▶ 課題の構成
**A.** 本文によると、筆者は鉄剤を飲んで、何か月かけてフェリチンの値を80ng/mlにしましたか。
**B.** 次の(i)〜(iii)がそれぞれ本文の内容と一致するかどうかを「はい」か「いいえ」で答え、判断の根拠となる本文の語句をそのまま引用してください。
(i) 筆者のフェリチン値は100ng/ml以上に達したことがある。
(ii) 鉄剤の副作用で主なものは消化器系の副作用である。
(iii) 鉄分を身体に吸収する働きをしているのは大腸である。
**C.** 本文の「ということに関して、「鉄過剰」から「などの消化器系の副作用です。」までを、両端の語句も含めて一字一句そのまま書き写してください。

私は、フェリチン値が4ng/ml以下だった時、
鉄剤(フェログラデゥメット(1錠100mgくらいの鉄分))を1日1錠ずつ飲んで、3ヶ月かけてフェリチンの値を80ng/mlにしました。
100ng/ml以上に到達したことはありません。
もし、私がフェリチン値を500ng/mlにしようと思ったとしたら、何年も継続して飲み続けなければいけません。
そもそもそんなに長く鉄剤を飲ませてくれる医師はいません!(処方できないはずです。)
日々、生理で血液を失っている女子にとって、「鉄過剰」になることは難関です!
処方薬でさえフェリチンの値を500〜1000ng/mlにするのはとても難しいことなので、何年も長期的に飲み続けるようなことさえなければ「鉄過剰」になれません!
生理の難易度についてまとめた記事はこちら^^
鉄剤やサプリメントを長く飲み続けるためには?
サプリメントの注意点は?
ということに関して、「鉄過剰になりたい!」が叶うか!?という視点から見ていきましょう♪
鉄剤で「鉄過剰」を目指す!
貧血になると、真っ先に鉄剤を飲みますが、これはいろいろな研究の結果で、重要であることが明らかです!
鉄欠乏性貧血の臨床症状が認められる場合は、鉄補充が特に重要となる。
女性では、血清フェリチン濃度が15 μg/L以下であれば鉄欠乏性貧血が確認されたことになり、鉄補充が必要となる可能性がある
引用:米国における鉄欠乏症を予防および管理するための勧告、1998年4月3日(CDC Recommendations to prevent and control iron deficiency in the United States. Centers for Disease Control and Prevention. MMWR Recomm Rep 1998;47:1-29.)(https://www.ncbi.nlm.nih.gov/pubmed/9563847)
このように、鉄不足の人は鉄剤を飲むことが推奨されています。
そのくらい鉄不足なら鉄剤を飲むのは普通のことです。
「鉄剤」を長期的に何年も服用すれば、鉄過剰になることができますが、日本医療の制度的にそれは無理です!
(決まりがあるので、そんなに長いこと処方はしてもらえません。もしくは定期的に血液検査が当たり前です。)
理由は「鉄剤の副作用」と「鉄過剰の問題」です。
鉄剤の副作用でメインとなるのが、悪心・嘔吐・便秘・下痢・暗色便または腹部不快感などの消化器系の副作用です。
これがひどくて、鉄剤での内服治療ができない方もいるくらいです。
また、鉄分を身体に吸収するために動いているのが「小腸」です。
そもそもの人間の仕組みとして、鉄分は小腸で必要分だけ吸収されて、余分な分は便として排出します。

データソースから取得した項目:

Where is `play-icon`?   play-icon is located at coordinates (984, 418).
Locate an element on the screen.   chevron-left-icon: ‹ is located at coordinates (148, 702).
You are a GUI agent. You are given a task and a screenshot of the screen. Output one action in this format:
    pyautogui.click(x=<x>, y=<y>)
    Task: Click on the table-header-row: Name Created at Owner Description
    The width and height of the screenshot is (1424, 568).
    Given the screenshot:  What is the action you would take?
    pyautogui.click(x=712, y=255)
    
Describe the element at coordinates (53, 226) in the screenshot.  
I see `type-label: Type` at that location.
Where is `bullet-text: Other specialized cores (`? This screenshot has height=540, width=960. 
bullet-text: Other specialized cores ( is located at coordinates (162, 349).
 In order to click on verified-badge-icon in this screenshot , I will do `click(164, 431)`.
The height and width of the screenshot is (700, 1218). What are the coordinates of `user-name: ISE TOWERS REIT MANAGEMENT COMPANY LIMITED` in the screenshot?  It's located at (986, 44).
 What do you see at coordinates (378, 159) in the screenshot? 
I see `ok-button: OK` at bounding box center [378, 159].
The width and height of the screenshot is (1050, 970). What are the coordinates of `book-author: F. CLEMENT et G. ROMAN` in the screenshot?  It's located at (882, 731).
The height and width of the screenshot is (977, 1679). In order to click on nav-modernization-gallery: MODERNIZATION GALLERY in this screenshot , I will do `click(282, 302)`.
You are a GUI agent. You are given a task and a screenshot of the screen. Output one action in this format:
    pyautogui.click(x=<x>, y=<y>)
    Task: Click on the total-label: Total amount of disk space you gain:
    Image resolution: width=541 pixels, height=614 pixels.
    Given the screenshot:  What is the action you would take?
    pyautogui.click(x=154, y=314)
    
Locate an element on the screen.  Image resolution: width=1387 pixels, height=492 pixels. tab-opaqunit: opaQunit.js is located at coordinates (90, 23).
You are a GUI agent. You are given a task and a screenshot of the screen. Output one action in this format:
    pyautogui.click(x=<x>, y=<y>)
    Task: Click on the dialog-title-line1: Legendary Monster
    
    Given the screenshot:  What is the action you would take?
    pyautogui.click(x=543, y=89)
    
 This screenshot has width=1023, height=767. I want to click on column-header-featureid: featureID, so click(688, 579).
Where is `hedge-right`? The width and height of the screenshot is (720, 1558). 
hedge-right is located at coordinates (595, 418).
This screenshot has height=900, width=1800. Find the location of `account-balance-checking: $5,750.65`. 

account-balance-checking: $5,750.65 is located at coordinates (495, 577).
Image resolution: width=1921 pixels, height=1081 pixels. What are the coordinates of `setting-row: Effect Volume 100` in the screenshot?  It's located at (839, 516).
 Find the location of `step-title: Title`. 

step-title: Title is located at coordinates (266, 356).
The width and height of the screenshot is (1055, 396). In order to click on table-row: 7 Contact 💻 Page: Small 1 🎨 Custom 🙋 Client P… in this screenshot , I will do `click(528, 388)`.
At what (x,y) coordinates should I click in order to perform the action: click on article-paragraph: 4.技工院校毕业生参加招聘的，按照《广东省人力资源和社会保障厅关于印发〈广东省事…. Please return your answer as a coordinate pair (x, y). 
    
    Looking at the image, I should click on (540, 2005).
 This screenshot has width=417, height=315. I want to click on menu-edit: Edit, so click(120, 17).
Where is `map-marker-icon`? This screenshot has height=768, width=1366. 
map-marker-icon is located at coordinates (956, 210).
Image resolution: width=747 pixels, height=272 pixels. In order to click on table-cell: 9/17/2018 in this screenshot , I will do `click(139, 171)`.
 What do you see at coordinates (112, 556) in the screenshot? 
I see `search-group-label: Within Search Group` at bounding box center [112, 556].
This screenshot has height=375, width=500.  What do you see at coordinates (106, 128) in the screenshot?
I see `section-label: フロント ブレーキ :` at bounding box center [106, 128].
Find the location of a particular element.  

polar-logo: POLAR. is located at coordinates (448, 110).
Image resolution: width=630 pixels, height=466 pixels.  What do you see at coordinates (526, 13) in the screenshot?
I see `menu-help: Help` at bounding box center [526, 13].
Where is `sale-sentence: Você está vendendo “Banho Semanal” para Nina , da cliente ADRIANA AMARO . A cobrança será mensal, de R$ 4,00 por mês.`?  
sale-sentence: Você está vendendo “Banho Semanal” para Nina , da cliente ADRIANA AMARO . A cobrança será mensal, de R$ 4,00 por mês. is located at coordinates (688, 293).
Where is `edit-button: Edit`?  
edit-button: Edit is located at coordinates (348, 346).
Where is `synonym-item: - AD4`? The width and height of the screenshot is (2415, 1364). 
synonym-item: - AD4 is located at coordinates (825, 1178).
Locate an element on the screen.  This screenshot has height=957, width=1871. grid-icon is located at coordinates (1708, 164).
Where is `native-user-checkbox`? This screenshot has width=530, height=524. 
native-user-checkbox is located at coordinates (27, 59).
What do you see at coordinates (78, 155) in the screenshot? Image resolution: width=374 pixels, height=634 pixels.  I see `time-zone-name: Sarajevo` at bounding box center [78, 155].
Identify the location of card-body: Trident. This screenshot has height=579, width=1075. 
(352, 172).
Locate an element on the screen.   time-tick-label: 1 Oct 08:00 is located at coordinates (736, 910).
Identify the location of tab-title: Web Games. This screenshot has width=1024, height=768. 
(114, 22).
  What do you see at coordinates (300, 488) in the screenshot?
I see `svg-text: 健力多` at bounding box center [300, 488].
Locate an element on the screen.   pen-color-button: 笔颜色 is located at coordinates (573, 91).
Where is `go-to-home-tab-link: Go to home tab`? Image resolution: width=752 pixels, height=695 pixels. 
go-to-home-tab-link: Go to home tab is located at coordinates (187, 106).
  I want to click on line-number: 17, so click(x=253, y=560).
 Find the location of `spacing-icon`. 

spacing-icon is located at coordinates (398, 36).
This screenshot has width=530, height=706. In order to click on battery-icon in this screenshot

▶ 課題ごとの解答
**A.** 3ヶ月かけて80ng/mlにしました。

**B.**
(i) いいえ。「100ng/ml以上に到達したことはありません。」
(ii) はい。「鉄剤の副作用でメインとなるのが、悪心・嘔吐・便秘・下痢・暗色便または腹部不快感などの消化器系の副作用です。」
(iii) いいえ。「鉄分を身体に吸収するために動いているのが「小腸」です。」

**C.**
ということに関して、「鉄過剰になりたい!」が叶うか!?という視点から見ていきましょう♪
鉄剤で「鉄過剰」を目指す!
貧血になると、真っ先に鉄剤を飲みますが、これはいろいろな研究の結果で、重要であることが明らかです!
鉄欠乏性貧血の臨床症状が認められる場合は、鉄補充が特に重要となる。
女性では、血清フェリチン濃度が15 μg/L以下であれば鉄欠乏性貧血が確認されたことになり、鉄補充が必要となる可能性がある
引用:米国における鉄欠乏症を予防および管理するための勧告、1998年4月3日(CDC Recommendations to prevent and control iron deficiency in the United States. Centers for Disease Control and Prevention. MMWR Recomm Rep 1998;47:1-29.)(https://www.ncbi.nlm.nih.gov/pubmed/9563847)
このように、鉄不足の人は鉄剤を飲むことが推奨されています。
そのくらい鉄不足なら鉄剤を飲むのは普通のことです。
「鉄剤」を長期的に何年も服用すれば、鉄過剰になることができますが、日本医療の制度的にそれは無理です!
(決まりがあるので、そんなに長いこと処方はしてもらえません。もしくは定期的に血液検査が当たり前です。)
理由は「鉄剤の副作用」と「鉄過剰の問題」です。
鉄剤の副作用でメインとなるのが、悪心・嘔吐・便秘・下痢・暗色便または腹部不快感などの消化器系の副作用です。